Many consultations will not require data sharing. For those rare occasions that do, please proceed as follows.
- Data must be fully de-identified of...
- Protected Health Information (PHI) (https://acp.stanford.edu/hipaa/hipaa-faq) and
- any other high-risk data (https://uit.stanford.edu/guide/riskclassifications).
- Do not provide us with any information that would allow us to de-identify the data.
- Provide concise description of the dataset, its variables, and any limitations in the data, including missing values, low microbead counts, measurements above or below limits of detection, serial dilutions, etc. Here too, do not send any PHI (https://acp.stanford.edu/hipaa/hipaa-faq) or any other high-risk data (https://uit.stanford.edu/guide/riskclassifications) and do not provide us with any information that would allow us to de-identify the data.
- Studies must already have all applicable and necessary Institutional Review Board review and approvals, including for sharing data with us (https://researchcompliance.stanford.edu/panels/hs).
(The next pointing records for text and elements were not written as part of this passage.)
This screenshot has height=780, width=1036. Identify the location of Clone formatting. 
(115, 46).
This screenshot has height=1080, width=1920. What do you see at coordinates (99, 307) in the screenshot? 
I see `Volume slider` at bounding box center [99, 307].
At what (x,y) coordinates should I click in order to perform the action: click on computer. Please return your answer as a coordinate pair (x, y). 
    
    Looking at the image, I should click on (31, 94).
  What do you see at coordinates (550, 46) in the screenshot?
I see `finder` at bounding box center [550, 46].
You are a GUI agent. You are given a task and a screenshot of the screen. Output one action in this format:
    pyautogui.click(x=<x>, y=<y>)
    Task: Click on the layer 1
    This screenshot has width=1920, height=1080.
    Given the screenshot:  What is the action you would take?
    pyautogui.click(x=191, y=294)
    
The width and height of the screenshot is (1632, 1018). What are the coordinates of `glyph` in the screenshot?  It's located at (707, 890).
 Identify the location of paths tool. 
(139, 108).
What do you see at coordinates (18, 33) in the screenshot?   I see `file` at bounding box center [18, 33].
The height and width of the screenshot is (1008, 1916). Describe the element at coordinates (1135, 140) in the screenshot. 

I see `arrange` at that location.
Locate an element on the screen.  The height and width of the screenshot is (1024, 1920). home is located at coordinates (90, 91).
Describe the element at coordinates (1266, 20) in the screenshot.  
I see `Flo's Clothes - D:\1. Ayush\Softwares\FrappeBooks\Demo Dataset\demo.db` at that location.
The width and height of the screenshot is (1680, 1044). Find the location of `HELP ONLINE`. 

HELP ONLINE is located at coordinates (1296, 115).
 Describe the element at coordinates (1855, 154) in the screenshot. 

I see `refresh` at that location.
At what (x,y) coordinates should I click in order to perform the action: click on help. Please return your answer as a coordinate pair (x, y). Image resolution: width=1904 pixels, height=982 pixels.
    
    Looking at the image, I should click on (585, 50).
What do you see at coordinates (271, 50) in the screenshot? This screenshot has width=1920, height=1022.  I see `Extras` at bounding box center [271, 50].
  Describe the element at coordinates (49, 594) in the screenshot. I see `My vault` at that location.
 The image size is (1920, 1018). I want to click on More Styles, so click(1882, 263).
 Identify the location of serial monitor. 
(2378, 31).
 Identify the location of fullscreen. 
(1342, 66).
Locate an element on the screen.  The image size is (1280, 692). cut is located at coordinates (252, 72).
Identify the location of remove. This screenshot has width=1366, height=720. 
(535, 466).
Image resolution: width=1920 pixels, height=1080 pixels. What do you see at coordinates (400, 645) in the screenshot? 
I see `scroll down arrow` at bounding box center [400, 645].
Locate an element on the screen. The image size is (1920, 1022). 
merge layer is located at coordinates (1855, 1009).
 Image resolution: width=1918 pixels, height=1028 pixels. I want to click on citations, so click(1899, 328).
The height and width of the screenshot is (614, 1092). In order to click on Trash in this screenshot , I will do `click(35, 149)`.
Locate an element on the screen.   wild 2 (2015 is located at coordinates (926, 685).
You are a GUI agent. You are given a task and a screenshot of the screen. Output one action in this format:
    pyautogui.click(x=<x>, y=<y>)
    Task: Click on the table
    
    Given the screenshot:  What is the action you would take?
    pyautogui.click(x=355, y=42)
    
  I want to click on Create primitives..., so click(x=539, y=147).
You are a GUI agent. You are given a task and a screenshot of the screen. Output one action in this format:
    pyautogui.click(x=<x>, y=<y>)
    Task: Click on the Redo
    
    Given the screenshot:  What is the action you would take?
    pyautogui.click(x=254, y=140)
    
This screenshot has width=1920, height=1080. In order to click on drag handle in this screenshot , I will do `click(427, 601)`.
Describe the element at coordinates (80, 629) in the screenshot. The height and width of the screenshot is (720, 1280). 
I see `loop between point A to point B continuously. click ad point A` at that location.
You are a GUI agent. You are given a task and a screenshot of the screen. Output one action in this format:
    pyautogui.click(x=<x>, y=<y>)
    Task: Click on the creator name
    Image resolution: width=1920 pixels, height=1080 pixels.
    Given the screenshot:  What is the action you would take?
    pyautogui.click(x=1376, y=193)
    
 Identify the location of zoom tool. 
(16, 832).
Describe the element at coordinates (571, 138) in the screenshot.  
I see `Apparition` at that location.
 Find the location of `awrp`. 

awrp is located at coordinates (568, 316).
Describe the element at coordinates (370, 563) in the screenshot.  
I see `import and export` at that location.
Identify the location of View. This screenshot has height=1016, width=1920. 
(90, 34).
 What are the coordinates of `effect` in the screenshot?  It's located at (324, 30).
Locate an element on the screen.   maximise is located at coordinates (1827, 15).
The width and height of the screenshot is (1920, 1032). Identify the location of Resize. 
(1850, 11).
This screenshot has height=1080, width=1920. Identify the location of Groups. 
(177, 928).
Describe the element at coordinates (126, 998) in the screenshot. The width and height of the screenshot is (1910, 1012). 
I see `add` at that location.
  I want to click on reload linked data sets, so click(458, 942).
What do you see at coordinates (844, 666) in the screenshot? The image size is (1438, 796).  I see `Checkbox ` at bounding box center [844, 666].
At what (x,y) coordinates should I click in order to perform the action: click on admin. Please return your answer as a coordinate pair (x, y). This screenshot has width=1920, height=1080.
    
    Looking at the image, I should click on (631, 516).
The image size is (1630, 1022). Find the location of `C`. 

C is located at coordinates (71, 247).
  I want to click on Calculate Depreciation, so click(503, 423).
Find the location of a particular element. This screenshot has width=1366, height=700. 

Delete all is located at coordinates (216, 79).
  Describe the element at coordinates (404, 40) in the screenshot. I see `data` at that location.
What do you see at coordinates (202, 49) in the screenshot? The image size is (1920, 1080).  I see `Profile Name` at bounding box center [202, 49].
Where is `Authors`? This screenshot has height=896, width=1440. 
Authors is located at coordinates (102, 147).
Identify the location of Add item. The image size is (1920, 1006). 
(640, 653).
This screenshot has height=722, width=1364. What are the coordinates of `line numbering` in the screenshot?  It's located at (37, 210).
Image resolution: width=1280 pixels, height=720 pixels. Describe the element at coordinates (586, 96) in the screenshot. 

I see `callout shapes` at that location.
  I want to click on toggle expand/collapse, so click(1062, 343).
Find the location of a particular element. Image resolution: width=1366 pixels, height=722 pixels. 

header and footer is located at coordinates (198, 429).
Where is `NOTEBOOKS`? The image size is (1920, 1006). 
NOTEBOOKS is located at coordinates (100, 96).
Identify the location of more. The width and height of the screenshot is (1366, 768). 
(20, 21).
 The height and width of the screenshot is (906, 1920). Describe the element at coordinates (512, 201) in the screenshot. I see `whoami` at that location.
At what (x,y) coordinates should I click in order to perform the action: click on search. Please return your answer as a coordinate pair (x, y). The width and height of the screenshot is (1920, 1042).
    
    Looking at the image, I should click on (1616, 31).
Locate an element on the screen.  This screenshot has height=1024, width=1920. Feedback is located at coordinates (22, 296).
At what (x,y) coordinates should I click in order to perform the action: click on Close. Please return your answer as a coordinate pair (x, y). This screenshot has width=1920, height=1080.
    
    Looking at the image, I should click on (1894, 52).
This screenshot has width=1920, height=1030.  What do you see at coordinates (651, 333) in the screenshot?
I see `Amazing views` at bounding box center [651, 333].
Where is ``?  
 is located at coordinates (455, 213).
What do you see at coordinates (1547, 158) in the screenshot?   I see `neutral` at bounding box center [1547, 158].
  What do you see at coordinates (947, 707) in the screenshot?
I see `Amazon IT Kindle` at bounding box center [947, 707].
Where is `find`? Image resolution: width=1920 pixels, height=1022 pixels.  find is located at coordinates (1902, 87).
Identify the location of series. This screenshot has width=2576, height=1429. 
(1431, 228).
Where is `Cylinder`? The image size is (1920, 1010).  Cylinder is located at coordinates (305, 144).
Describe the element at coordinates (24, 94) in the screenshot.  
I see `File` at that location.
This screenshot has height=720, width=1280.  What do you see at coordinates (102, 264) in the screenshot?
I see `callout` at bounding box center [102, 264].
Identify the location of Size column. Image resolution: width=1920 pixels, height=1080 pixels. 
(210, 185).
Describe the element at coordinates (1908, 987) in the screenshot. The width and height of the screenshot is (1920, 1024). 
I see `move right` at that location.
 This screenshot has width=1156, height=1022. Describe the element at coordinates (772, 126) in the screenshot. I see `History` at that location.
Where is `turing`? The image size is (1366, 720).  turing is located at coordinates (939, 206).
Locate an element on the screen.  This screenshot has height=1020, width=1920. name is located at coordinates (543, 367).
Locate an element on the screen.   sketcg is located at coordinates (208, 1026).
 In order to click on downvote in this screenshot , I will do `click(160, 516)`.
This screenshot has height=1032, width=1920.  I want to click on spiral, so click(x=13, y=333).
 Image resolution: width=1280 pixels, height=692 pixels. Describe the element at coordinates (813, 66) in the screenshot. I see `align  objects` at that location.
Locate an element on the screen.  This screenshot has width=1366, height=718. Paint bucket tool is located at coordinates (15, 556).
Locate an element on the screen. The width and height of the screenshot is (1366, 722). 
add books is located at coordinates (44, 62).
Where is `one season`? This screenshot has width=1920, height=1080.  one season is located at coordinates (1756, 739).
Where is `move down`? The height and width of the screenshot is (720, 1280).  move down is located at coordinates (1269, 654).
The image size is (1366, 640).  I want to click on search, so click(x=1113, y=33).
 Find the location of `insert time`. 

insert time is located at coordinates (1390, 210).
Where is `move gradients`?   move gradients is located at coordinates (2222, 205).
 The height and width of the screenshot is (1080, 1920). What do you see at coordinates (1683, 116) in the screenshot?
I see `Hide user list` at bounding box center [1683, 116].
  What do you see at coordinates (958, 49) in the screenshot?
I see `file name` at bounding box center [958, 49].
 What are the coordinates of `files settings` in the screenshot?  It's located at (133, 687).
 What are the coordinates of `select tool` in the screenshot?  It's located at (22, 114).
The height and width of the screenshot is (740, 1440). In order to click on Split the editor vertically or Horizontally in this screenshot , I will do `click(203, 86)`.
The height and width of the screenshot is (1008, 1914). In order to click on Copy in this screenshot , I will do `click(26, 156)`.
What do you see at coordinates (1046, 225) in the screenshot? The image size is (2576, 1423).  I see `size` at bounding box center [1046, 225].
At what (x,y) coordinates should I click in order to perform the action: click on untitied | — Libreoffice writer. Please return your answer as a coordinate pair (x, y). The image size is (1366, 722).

- Structure data with columns as variables and rows as observations. Longitudinal data will require multiple rows per participant.
- First row, and first row only, of data set will always contain variable names. Variable names should not include any special characters, including spaces or hyphens. Each variable name should begin with a letter of the alphabet.
- Contact Dr. Holmes (email@example.com) for acceptable file formats.
- Send data using MedSecureSend mss.stanford.edu.
For more information on this data policy, please contact the HIMC Director,
Dr. Holden Maecker (firstname.lastname@example.org).
· Please do not begin by sending any data. Instead, please send via encrypted email to Dr. Holmes (email@example.com), copying Dr. Maecker (firstname.lastname@example.org), a one-page summary of the study design, primary hypotheses, and the type(s) of data collected.
· This one-page summary cannot include any PHI (https://acp.stanford.edu/hipaa/hipaa-faq) or other high-risk information (https://uit.stanford.edu/guide/riskclassifications) or any access to any PHI or other high-risk information.
· Dr. Holmes will respond promptly with an estimate of “hours not to exceed” required for the work.